One of the most basic economic principles is this: people tend to buy more when the price is lower; less when the price is higher. Yet advocates of a minimum wage increase seem to think that the government can raise the price of labor without reducing the amount of labor that will be hired. We also need to consider how our definition of “poor” has changed over the years. I grew up waiting in lines for what my mother called “government cheese”: a brick of some kind of cheese- type material, colored and sliced to look like cheese, but it was pretty good on a sandwich.
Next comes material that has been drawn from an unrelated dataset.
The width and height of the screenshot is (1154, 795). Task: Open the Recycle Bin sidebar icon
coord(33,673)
But we were poor in every sense of the word most of the time while I was growing up. Free cheese- even processed cheese- was as good as it got for us. We had no air conditioning and no dryer- our clothes were hung on the line well into my teenage years. We didn’t have a computer or cell phones, either: never mind that they weren’t widely available- they were a luxury we could not afford. But somehow, mom scraped together enough money each year, using a combination of K-Mart layaway and pinching pennies, to get all three of us new school clothes and supplies each year.
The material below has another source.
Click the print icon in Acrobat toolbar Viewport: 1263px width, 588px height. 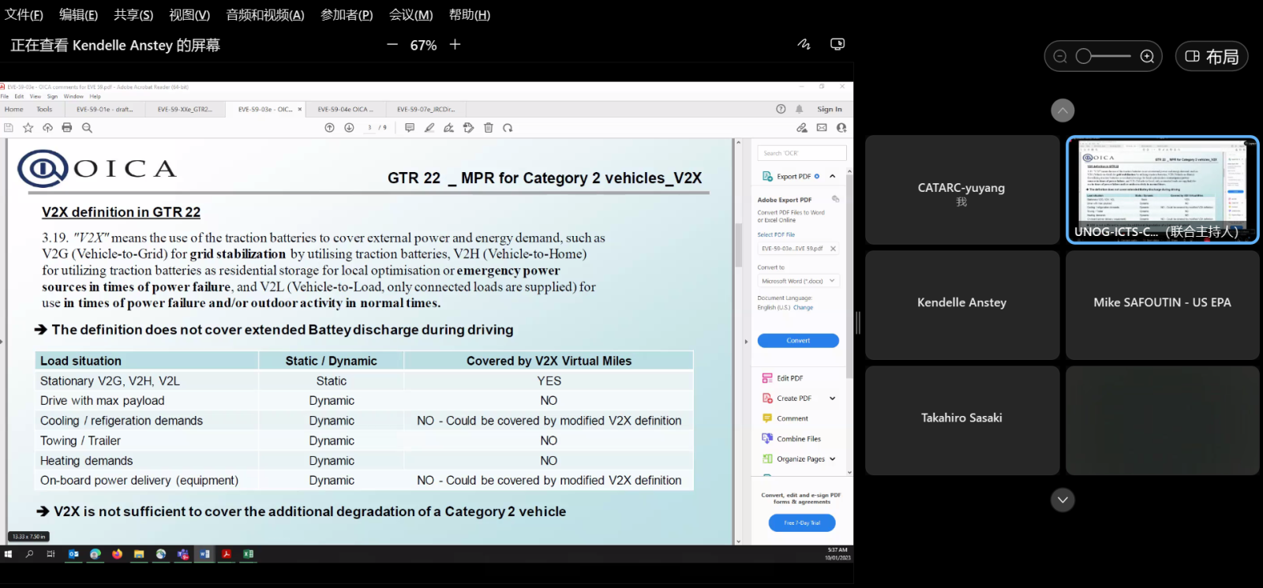pos(67,128)
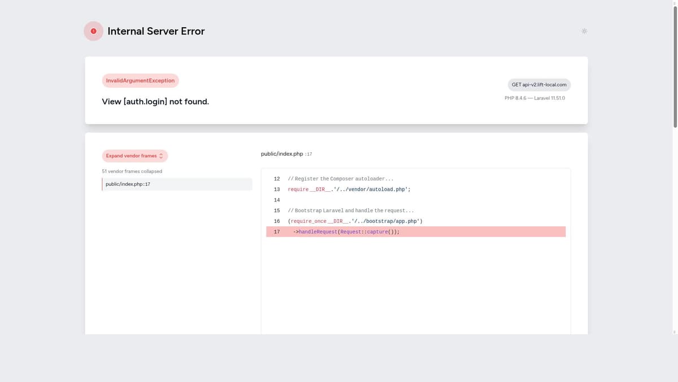The image size is (678, 382).
Task: Click the line number 17 in gutter
Action: point(277,232)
You couldn’t put cheese on layaway; and notebooks and folders, purchased throughout the year and wisely, cost less than $0.10 a piece at that time. Even today you can purchase school folders, pencils and pens for under $0.50 each. They aren’t the prettiest, but they do the job.
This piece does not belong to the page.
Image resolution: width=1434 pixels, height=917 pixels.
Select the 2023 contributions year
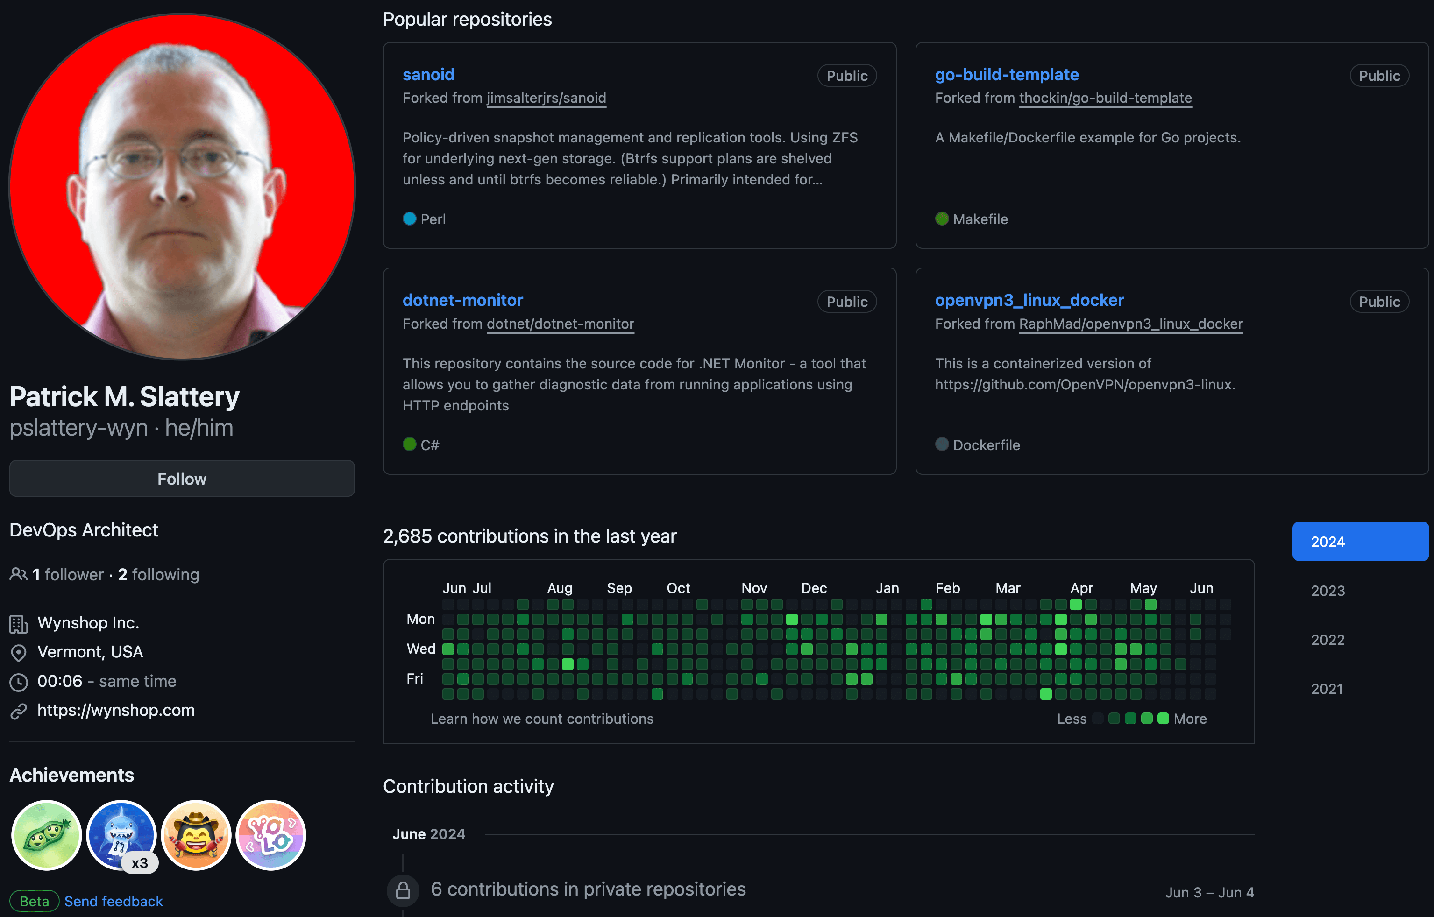(x=1327, y=590)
I’m not against a rise in minimum wage; I’m against our current definition of “poor”. Even if minimum wage jobs are intended as “starter positions” for young adults, I believe there are circumstances whereby a qualified individual simply can’t find a better-paying job. But by and large, minimum wage is intended as a starting point; a place from where you rise through the ranks and earn your way up through hard work. It doesn’t come overnight and it doesn’t come easy.
The proposed raise to over $10 a hour, though, will create a wider division in the current income gap. Consider those thousands of Portage County residents who started at $7.25 and busted their butts to that golden number of $10 an hour- imagine how morale will plummet among those workers when they begin to see teenagers and entry- level workers starting out at such a wage.
Imagine how many employers will have to lay off staff, raise the prices of their own products, reduce their services, or close down altogether.
I’m not saying these are definite outcomes of a $10.10 minimum wage. But we certainly haven’t considered all the outcomes of such a drastic rise in employer costs, and we definitely aren’t thinking about the small business owner- the outright backbone of the entire community.